Most cross-border compliance failures aren’t knowledge failures. By the time people find sites like this one, they broadly know the obligations exist. The failures are inventory failures: an account nobody remembered, a peak balance nobody recorded, a conversation with a preparer nobody can prove happened. The fix is unglamorous and takes one evening a year: a single page that captures your foreign financial footprint while it’s easy, instead of reconstructing it later when it’s hard.

Here’s the page, and why each line earns its place.

Section one: the account inventory

For every foreign financial account with your name attached, one row: institution, country, account type, whether it’s individual / joint / signature-authority-only, the approximate highest balance it hit this year, and the currency.

Every word in that row maps to something the reporting system actually asks. The main foreign account report wants accounts identified and their maximum value during the year — not the year-end balance, the peak — which is precisely the number nobody can reconstruct from memory three years later. “Every account with your name attached” is deliberate: joint accounts count at their full value even when the money is functionally your spouse’s, dormant accounts count, the account from before you moved counts, and signature authority over someone else’s account can count too. The Accounts You Forgot Still Count: Aggregation, Dormant Accounts, and Your Non-US Spouse covers each of those traps; the inventory is their antidote, because the $10,000 trigger is aggregate — it’s the sum of this column, at its peaks, that decides whether the reports are owed at all.
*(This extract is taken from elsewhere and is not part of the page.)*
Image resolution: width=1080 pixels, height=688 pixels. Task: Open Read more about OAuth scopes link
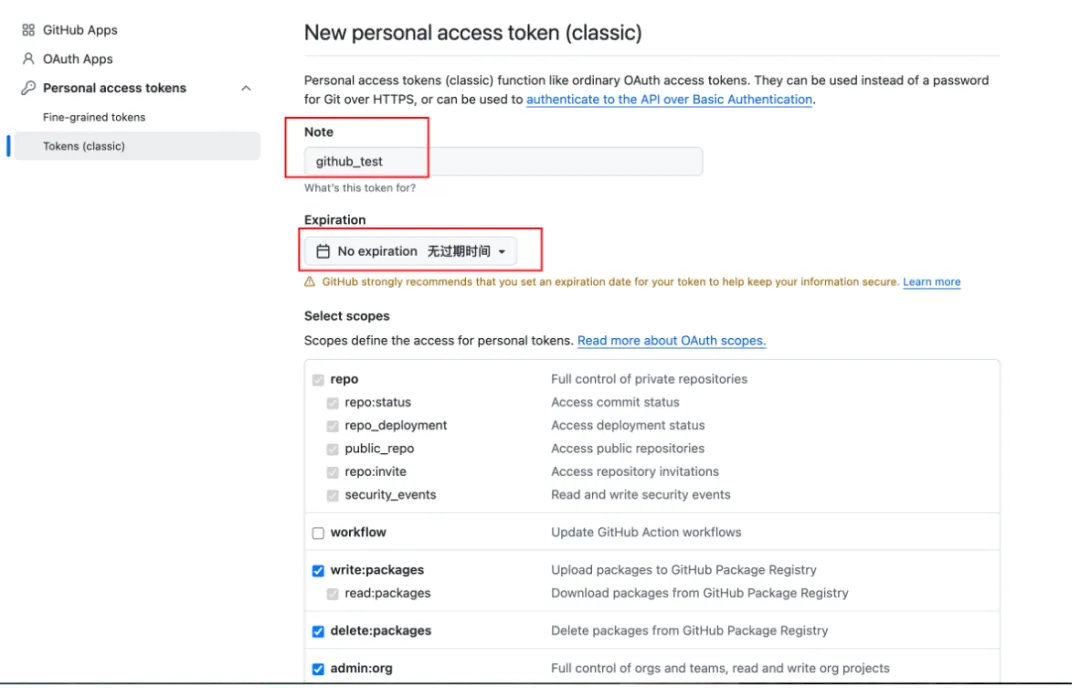[x=671, y=341]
Two habits make the inventory trustworthy. Add a row the day you open anything new — accounts enter life quietly, attached to a mortgage, an employer, a child. And never delete a row: mark closed accounts closed with the date, because “what happened to that account” is a question that outlives the account.

Section two: the paper behind the page

Keep, in one folder (digital is fine): year-end and peak-month statements for each account, copies of every filed return and foreign-account report, and your written exchanges with your preparer — particularly anything where you disclosed your foreign accounts and holdings.
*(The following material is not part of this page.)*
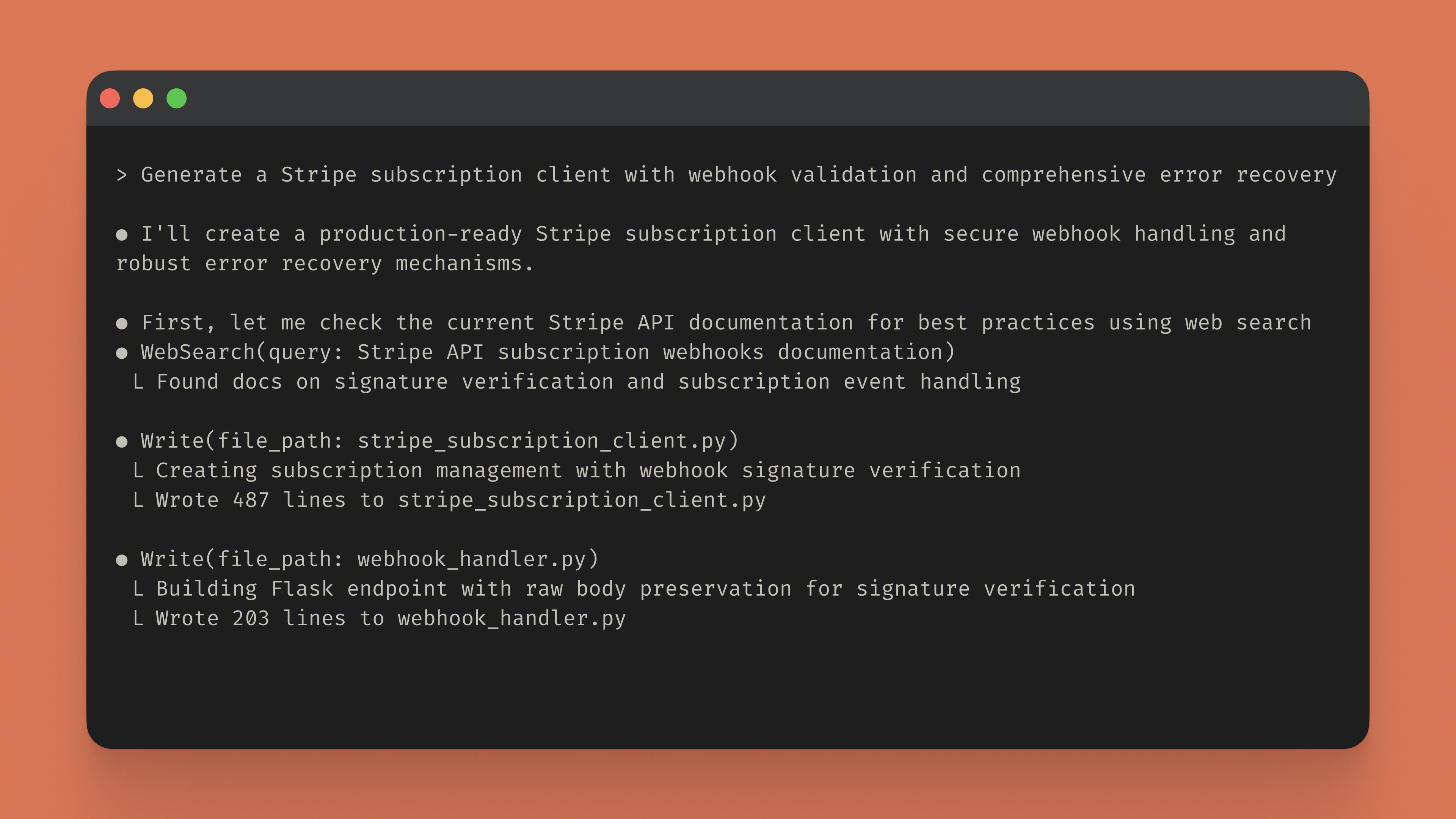
Task: Click the red close window button
Action: point(110,98)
The statements support the numbers on the page. The filed copies matter because you are the continuity in your compliance story — preparers change, software accounts lapse, and the person who’ll need to show what was filed in a given year is you. And the preparer correspondence is quietly the most valuable item in the folder: as What the IRS Reads as Willfulness: The Patterns That Turn a Mistake Into Concealment explains, what you told your preparer — and can prove you told them — is central to how an honest record gets read. A two-line email each year (“attaching my account list — please confirm what needs reporting”) costs nothing and is exactly the artifact you’d wish existed if questions ever came.

How long to keep it: longer than feels necessary. Cross-border questions routinely reach back many years, and storage is free. A reasonable personal rule is simply don’t discard, and let the folder accumulate.

Section three: the change log

Three or four lines a year, in plain language: moved provinces or countries, married, opened or closed anything, started a business, inherited an account, crossed a balance threshold for the first time. This is the early-warning section — most cross-border complexity arrives through life events, not tax events, and the log is what you’ll scan when asking whether this year’s situation still matches last year’s filings. It’s also the first thing a good preparer wants to see. (A preparer intake checklist turns this page into a briefing document — that’s its other job.)

Why one page beats a better system

The temptation is to build something proper — a spreadsheet with formulas, an app, automation. Resist it, at least at first. The page’s only job is to exist and be current, and the strongest predictor of that is being trivial to update. An evening in January, statements in hand: update the rows, file the year-end PDFs, write the change log, email the preparer. Done.

The asymmetry this buys is enormous. With the page, your annual reports are accurate in an hour, nothing gets forgotten, and your record affirmatively tells the story of someone careful. Without it, the same facts get reconstructed under pressure, from old statements and memory, at professional hourly rates — and gaps in the reconstruction get read in whatever light the reader chooses. One page a year is the cheapest insurance in cross-border life.


This article is general educational information, not tax or legal advice. What records your situation requires can vary. Before acting on anything here, speak with a qualified cross-border tax professional about your specific circumstances.